Set problem a:
Repeat the listing lines below, starting at the line that contains "Task: Click the grid settings gear icon" and stopping after the final line of the listing.

Extract:
........

"If I Can't Have You" is a disco song written by the Bee Gees in 1977. The song initially appeared on the Saturday Night Fever soundtrack in a version by Yvonne Elliman, released in November 1977. The Bee Gees' own version appeared a month later as the B-side of "Stayin' Alive".

The song later appeared on the Bee Gees' compilation Their Greatest Hits: The Record. The remixed version was released and remastered in the compilation Bee Gees Greatest in 2007 and marked the return of the Bee Gees to the US Hot Dance Tracks charts after 28 years. According to Maurice, this track was the first song they did while they were recording the other songs for the film. The recording was started at Château d'Hérouville as a basic track only and completed later at Cherokee Studios in Los Angeles.

Yvonne Elliman version

The song was recorded by Yvonne Elliman for the Saturday Night Fever soundtrack.

Although Yvonne Elliman had cut her 1976 album, Love Me, with producer Freddie Perren, who was a major force in the disco movement (Perren had produced the Sylvers' 1976 number 1 "Boogie Fever" and would soon collaborate with Gloria Gaynor on the disco anthem "I Will Survive"), Love Me had showcased Elliman not as a disco artist but rather as a pop ballad singer, notably on the title cut, a Barry Gibb composition that Elliman turned into an international hit. It was originally intended that Elliman's contribution to the Saturday Night Fever soundtrack would be another ballad written by the Gibb brothers, "How Deep Is Your Love".

Meanwhile, the Bee Gees recorded their own version of "If I Can't Have You" for the film. However, RSO Records chairman and Bee Gees manager Robert Stigwood, who was executive-producing the Saturday Night Fever album, dictated that the Bee Gees record "How Deep Is Your Love" and Elliman be given the disco-style "If I Can't Have You".

Stigwood's decisions proved a success as the soundtrack's first single, the Bee Gees' version of the ballad "How Deep Is Your Love", shot to number one, followed to the top spot by the soundtrack's second and third singles, also by the Gibb brothers, "Stayin' Alive" and "Night Fever". Elliman's "If I Can't Have You", produced by Perren, was released as the fourth single off the Saturday Night Fever album in February 1978.  Billboard Magazine praised Elliman's "powerful" vocal performance.  Cash Box said that it was "pop music with a very danceable beat" and that Elliman's vocal was unique enough that it would not create confusion with any Bee Gees recording. As the first single off the Saturday Night Fever soundtrack not performed by the Bee Gees, "If I Can't Have You" would become the fourth number 1 hit from the album, reaching the number one spot on the US Hot 100 in Billboard dated 13 May 1978, ending an eight-week number 1 tenure by "Night Fever". "If I Can't Have You" was the fourth consecutive US number 1 to be co-written by Barry Gibb, and the RSO record label's sixth consecutive number one on the US Hot 100. The B-side of the Elliman single was a song from the Love Me album, "Good Sign", a composition by Melissa Manchester and Carole Bayer Sager which had also served as the B-side of Elliman's hit "Hello Stranger".

........

Input:
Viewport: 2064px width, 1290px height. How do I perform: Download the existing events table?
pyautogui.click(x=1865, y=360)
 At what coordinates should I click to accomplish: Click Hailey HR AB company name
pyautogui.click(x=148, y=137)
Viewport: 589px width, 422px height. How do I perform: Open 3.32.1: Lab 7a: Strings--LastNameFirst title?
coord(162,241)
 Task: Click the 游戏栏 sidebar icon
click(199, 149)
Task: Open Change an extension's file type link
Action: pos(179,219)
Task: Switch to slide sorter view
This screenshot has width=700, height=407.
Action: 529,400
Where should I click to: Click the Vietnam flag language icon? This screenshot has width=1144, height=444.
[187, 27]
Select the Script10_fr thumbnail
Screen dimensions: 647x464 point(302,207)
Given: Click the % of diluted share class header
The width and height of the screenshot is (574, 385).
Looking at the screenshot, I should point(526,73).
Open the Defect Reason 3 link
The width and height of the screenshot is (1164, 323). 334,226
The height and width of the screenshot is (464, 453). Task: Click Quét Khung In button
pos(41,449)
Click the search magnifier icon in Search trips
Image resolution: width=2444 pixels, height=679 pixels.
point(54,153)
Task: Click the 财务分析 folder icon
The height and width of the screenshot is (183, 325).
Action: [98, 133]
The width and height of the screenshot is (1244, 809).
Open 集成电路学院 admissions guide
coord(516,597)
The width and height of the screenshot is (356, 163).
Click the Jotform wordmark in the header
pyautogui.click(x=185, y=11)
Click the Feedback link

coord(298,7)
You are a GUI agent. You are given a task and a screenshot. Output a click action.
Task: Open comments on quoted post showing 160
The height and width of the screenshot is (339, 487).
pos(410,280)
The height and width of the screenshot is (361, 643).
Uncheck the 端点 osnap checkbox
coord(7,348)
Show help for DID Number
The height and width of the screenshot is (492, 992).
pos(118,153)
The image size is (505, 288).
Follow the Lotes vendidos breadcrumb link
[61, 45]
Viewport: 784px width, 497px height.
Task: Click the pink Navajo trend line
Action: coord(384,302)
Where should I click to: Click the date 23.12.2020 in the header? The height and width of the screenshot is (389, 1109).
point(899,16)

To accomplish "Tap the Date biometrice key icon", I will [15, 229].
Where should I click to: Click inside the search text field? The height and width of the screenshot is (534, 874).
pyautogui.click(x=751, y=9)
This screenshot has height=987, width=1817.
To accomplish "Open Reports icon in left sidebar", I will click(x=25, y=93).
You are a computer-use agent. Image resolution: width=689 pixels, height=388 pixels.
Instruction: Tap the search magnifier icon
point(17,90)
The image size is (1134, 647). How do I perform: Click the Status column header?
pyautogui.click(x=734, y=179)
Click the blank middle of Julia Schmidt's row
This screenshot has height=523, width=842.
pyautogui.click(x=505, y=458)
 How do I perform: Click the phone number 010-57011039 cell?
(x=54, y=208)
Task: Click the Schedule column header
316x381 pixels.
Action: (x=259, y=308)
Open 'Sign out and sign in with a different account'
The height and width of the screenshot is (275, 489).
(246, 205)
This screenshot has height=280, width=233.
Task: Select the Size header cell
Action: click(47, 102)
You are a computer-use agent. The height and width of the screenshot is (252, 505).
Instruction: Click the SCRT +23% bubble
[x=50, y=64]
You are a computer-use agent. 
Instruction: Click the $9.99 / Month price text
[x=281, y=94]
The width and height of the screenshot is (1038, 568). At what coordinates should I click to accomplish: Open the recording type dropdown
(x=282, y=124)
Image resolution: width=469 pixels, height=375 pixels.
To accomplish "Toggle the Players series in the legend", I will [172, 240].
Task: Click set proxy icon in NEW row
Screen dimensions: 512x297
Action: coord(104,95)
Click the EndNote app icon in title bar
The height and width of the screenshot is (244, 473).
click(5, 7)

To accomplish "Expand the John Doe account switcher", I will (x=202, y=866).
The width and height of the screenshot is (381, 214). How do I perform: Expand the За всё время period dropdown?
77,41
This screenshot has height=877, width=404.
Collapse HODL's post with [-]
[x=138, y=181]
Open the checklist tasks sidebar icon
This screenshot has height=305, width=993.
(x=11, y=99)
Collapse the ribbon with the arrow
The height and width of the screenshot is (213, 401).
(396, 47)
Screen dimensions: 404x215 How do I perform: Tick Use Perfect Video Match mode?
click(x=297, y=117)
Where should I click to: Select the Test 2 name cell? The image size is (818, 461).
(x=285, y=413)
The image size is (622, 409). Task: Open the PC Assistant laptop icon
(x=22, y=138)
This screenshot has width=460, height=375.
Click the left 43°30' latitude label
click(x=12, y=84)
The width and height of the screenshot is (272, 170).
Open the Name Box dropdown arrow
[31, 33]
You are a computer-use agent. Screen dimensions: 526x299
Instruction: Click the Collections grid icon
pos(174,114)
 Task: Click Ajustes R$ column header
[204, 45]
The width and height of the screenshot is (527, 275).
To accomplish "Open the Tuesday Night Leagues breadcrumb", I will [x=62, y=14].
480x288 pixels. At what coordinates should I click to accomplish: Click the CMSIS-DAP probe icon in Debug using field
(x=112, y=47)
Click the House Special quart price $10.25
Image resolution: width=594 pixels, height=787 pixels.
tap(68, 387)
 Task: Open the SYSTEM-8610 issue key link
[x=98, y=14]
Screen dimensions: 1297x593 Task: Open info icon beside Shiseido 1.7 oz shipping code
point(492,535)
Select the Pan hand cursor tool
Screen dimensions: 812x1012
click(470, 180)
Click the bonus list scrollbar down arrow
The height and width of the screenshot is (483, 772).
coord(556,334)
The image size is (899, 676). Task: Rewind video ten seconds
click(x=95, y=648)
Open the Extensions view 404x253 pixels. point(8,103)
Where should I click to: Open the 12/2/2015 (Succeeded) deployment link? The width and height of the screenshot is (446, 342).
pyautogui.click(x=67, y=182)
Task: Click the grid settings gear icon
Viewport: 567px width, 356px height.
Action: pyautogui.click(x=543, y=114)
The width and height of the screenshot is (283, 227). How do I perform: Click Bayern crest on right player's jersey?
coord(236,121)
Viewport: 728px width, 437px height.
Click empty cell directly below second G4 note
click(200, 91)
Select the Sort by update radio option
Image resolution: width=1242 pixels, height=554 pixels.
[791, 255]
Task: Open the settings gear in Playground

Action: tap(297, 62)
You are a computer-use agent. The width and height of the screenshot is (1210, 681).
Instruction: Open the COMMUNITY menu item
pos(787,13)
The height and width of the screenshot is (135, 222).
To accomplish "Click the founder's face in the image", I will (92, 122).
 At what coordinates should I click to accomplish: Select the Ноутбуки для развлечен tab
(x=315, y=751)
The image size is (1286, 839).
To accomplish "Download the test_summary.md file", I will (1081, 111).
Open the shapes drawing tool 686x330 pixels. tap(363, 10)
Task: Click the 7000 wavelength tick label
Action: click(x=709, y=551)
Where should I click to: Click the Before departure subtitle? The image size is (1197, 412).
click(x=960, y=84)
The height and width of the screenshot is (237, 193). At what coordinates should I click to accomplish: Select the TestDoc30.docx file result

........

Set problem b:
Answer these questions using the article about the song:
(i) Where was recording of the Bee Gees' version of the song begun?
(ii) Who produced Yvonne Elliman's recording of the song?
(iii) Which song was the B-side of Elliman's single?

Correct output a:
Task: Click the grid settings gear icon
Viewport: 567px width, 356px height.
Action: pyautogui.click(x=543, y=114)
The width and height of the screenshot is (283, 227). How do I perform: Click Bayern crest on right player's jersey?
coord(236,121)
Viewport: 728px width, 437px height.
Click empty cell directly below second G4 note
click(200, 91)
Select the Sort by update radio option
Image resolution: width=1242 pixels, height=554 pixels.
[791, 255]
Task: Open the settings gear in Playground

Action: tap(297, 62)
You are a computer-use agent. The width and height of the screenshot is (1210, 681).
Instruction: Open the COMMUNITY menu item
pos(787,13)
The height and width of the screenshot is (135, 222).
To accomplish "Click the founder's face in the image", I will (92, 122).
 At what coordinates should I click to accomplish: Select the Ноутбуки для развлечен tab
(x=315, y=751)
The image size is (1286, 839).
To accomplish "Download the test_summary.md file", I will (1081, 111).
Open the shapes drawing tool 686x330 pixels. tap(363, 10)
Task: Click the 7000 wavelength tick label
Action: click(x=709, y=551)
Where should I click to: Click the Before departure subtitle? The image size is (1197, 412).
click(x=960, y=84)
The height and width of the screenshot is (237, 193). At what coordinates should I click to accomplish: Select the TestDoc30.docx file result

Correct output b:
(i) Château d'Hérouville
(ii) Freddie Perren
(iii) "Good Sign"